Records from a dataset:
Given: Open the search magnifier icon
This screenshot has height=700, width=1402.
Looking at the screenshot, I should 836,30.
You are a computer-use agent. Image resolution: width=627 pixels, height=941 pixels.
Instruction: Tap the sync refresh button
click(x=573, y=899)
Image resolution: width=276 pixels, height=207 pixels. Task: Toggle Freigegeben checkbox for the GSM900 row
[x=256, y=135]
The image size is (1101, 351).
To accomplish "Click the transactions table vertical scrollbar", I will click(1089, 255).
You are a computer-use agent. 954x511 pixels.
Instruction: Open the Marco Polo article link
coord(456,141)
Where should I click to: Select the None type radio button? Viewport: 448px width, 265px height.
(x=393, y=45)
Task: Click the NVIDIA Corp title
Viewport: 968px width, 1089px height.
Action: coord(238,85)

_Problem requirements_
Copy every line of the material above word for word.

_Answer for this exercise_
Given: Open the search magnifier icon
This screenshot has height=700, width=1402.
Looking at the screenshot, I should 836,30.
You are a computer-use agent. Image resolution: width=627 pixels, height=941 pixels.
Instruction: Tap the sync refresh button
click(x=573, y=899)
Image resolution: width=276 pixels, height=207 pixels. Task: Toggle Freigegeben checkbox for the GSM900 row
[x=256, y=135]
The image size is (1101, 351).
To accomplish "Click the transactions table vertical scrollbar", I will click(1089, 255).
You are a computer-use agent. 954x511 pixels.
Instruction: Open the Marco Polo article link
coord(456,141)
Where should I click to: Select the None type radio button? Viewport: 448px width, 265px height.
(x=393, y=45)
Task: Click the NVIDIA Corp title
Viewport: 968px width, 1089px height.
Action: coord(238,85)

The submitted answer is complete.